==== AVAILABLE DATA ====

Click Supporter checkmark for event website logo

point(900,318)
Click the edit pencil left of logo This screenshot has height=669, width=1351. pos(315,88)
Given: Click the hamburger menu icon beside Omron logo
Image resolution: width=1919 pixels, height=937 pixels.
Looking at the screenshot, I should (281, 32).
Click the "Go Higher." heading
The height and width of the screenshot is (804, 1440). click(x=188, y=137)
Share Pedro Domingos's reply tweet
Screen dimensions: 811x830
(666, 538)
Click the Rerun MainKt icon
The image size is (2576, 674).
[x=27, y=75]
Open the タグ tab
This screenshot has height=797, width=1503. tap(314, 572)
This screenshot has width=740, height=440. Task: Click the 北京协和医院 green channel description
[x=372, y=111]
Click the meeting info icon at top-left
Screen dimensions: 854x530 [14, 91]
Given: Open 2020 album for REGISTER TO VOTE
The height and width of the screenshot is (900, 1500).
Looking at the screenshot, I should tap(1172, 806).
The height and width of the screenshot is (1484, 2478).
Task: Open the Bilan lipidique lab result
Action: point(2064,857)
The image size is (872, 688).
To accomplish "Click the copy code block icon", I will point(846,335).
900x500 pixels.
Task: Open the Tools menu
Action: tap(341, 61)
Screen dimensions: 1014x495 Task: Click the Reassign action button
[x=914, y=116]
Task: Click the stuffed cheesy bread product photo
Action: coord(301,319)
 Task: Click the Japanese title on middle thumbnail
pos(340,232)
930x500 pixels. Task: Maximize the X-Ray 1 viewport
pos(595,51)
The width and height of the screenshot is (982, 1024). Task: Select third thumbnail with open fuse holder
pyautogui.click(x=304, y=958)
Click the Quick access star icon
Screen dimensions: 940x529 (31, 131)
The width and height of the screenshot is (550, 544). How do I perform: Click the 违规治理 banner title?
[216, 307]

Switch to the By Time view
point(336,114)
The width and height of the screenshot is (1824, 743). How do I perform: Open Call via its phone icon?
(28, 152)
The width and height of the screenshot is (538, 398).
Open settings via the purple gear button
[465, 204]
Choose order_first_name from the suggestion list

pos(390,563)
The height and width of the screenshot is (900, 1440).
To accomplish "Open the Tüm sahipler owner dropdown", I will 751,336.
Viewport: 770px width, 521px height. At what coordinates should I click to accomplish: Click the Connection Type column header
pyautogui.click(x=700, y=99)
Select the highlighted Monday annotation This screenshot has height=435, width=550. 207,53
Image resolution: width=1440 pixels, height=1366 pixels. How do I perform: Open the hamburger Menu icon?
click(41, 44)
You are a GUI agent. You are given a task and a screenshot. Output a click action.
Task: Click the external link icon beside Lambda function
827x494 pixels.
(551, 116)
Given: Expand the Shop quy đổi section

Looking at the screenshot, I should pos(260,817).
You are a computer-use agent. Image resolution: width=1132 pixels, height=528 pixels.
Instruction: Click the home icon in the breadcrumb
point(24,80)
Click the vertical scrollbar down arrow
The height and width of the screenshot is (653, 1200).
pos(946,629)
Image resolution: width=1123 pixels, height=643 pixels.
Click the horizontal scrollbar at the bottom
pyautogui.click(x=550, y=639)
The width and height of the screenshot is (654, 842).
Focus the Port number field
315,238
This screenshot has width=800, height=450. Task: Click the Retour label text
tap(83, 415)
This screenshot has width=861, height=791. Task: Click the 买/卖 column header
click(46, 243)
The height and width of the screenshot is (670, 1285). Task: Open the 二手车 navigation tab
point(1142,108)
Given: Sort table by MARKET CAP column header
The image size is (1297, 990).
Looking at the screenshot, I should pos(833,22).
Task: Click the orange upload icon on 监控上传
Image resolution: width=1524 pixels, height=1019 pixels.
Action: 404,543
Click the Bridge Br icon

====

» **WORK TO COMPLETE**:
Copy each line holding the word "agent" from the listing above.

» **YOUR SOLUTION**:
You are a GUI agent. You are given a task and a screenshot. Output a click action.
You are a computer-use agent. Image resolution: width=1132 pixels, height=528 pixels.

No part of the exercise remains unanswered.